Nella Costituzione imposta dagli americani nel 1946, uno degli articoli più odiati dallo scrittore era il famoso articolo 9, in cui si afferma che il Giappone “non ha forze armate di terra, mare o aria”, e che “rinuncia a ogni ricorso alla guerra”. La stessa parola “esercito” è stata bandita ed è stata sostituita da “forza di autodifesa”.

Il piano originale di Mishima era di tentare un colpo di stato come quello degli ufficiali del Kodo-ha (gruppo del Cammino Imperiale) nel 1936, golpe che ispirò il suo celebre racconto Patriottismo. Fu con questo scopo nella mente che nel 1967 creò la Tatenokai, “la società dello scudo”, in riferimento a una poesia dell’VIII secolo:

Oggi me ne vado
Senza preoccuparmi della mia vita
Scudo dell’Imperatore.

Mishima recluta i suoi primi membri dall’Università, ma il suo “esercito privato” non supererà mai i 200-250 uomini. Lui stesso ne parlerà così:

“Questo è l’esercito più piccolo e spirituale del mondo. Disegnerà l’uniforme e la bandiera, che presenta due antichi elmi giapponesi, rossi su sfondo bianco”.

------

* REQUISITI DELL'ESERCIZIO
1. Trascrivi dal brano su Mishima il passo che comincia con "Nella Costituzione imposta" e termina con "Scudo dell’Imperatore.".
2. Quali anni sono indicati in cifre nel brano su Mishima?
3. Prosegui il brano su Mishima a partire dalla sua ultima frase.

* SEZIONE DATI
------

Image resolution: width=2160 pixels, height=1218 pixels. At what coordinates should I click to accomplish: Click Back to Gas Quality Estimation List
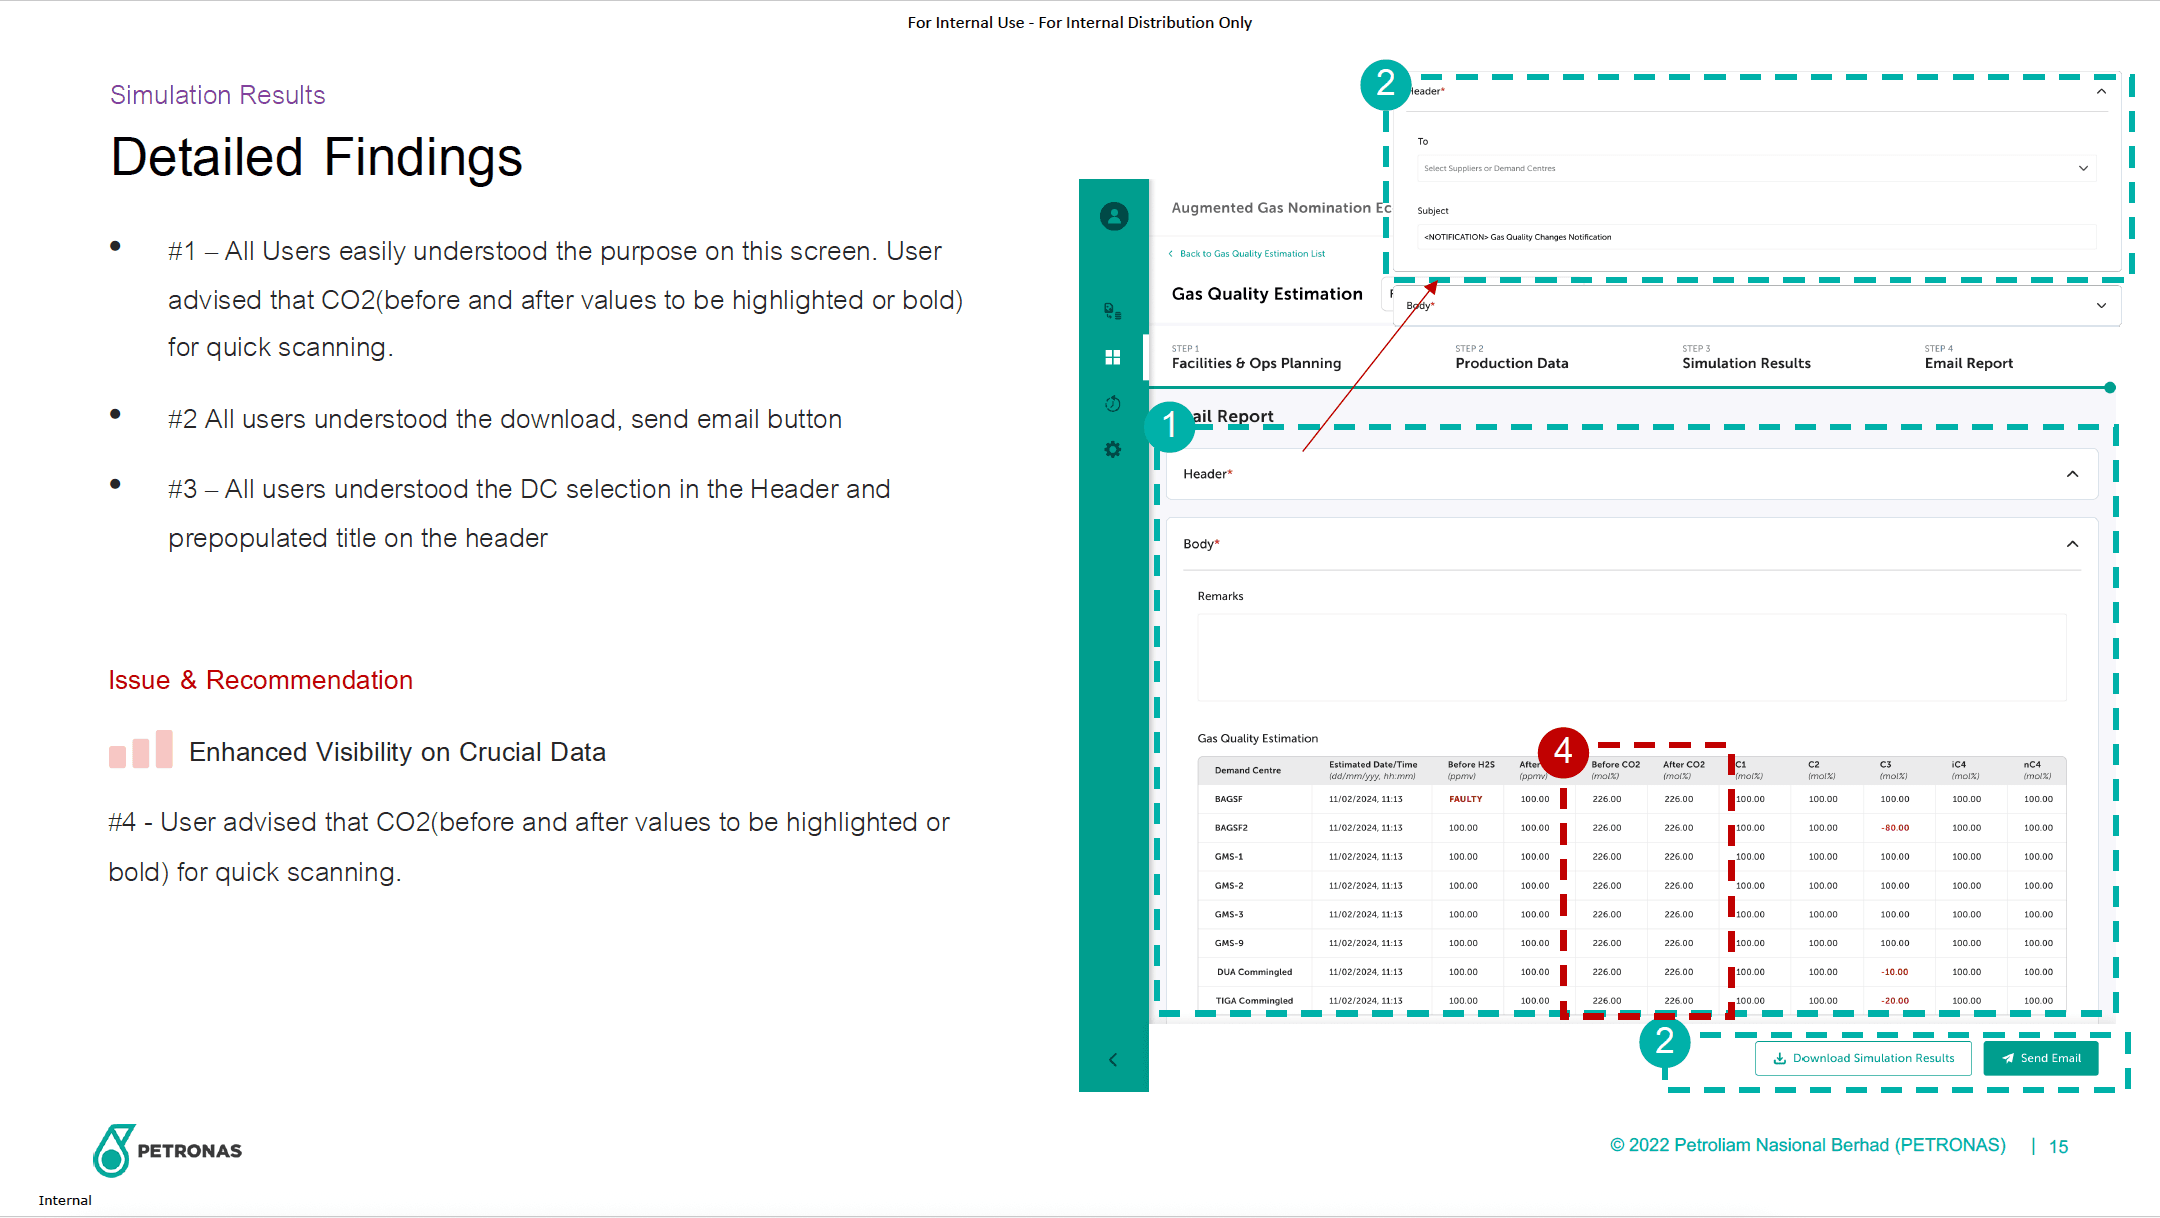tap(1250, 254)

------

* RISPOSTE FORNITE
1.
Nella Costituzione imposta dagli americani nel 1946, uno degli articoli più odiati dallo scrittore era il famoso articolo 9, in cui si afferma che il Giappone “non ha forze armate di terra, mare o aria”, e che “rinuncia a ogni ricorso alla guerra”. La stessa parola “esercito” è stata bandita ed è stata sostituita da “forza di autodifesa”.

Il piano originale di Mishima era di tentare un colpo di stato come quello degli ufficiali del Kodo-ha (gruppo del Cammino Imperiale) nel 1936, golpe che ispirò il suo celebre racconto Patriottismo. Fu con questo scopo nella mente che nel 1967 creò la Tatenokai, “la società dello scudo”, in riferimento a una poesia dell’VIII secolo:

Oggi me ne vado
Senza preoccuparmi della mia vita
Scudo dell’Imperatore.

2. 1946, 1936, 1967

3.
Per addestrare le sue truppe e cercare supporto all’interno dell’esercito, Mishima legherà con il generale esperto in intelligence Tomokatsu Yamamoto. È questo stesso generale che affiderà, dal marzo 1968 al novembre 1970, l’addestramento del Tatenokai al tenente Hisaro Hosonami, esperto di guerriglia, e che fornirà successivamente un’affascinante testimonianza sulle attività militari e sulla personalità di Mishima.

Mishima nel mezzo del suo piccolo esercito privato, il Tatenokai

L’esercito di Yukio Mishima, il Tatenokai

Cosa dice Hosonami? Il suo ruolo era quello di addestrare i membri di Tatenokai, ma anche di monitorarli, poiché i militari erano preoccupati per i piani dello scrittore. Questa situazione gli poneva un dilemma: come preparare militarmente un gruppo di uomini che si sospettava stessero progettando un’azione o un golpe contro lo Stato? Hosonami era un legalista, Mishima un ribelle.

Nel 1970, in quattro periodi, le truppe del Comandante Mishima vengono sottoposte ad un addestramento denominato “esercizio di ristoro”, che consiste nel misurare le capacità del Tatenokai come organizzazione urbana, la sua attitudine alla difesa del paese e alla guerriglia.  Il corso si svolge a Takigahara, nella montagna del Monte Fuji, sotto il comando di Hosonami e Mishima. Hosonami afferma che la richiesta di organizzare il corso di guerriglia è stata approvata dai militari per ringraziare Mishima per aver inviato regolarmente studenti dal 1968 a frequentare corsi di addestramento militare.

Nell’ottobre del 1970, Mishima prese parte a una esercitazione per la quale egli stesso pose le basi: “prendere” obiettivi nella capitale (la Borsa, ponti, impianti elettrici, studi radiofonici e televisivi…). Le attività di spionaggio e raccolta di informazioni furono dirette dallo stesso Mishima.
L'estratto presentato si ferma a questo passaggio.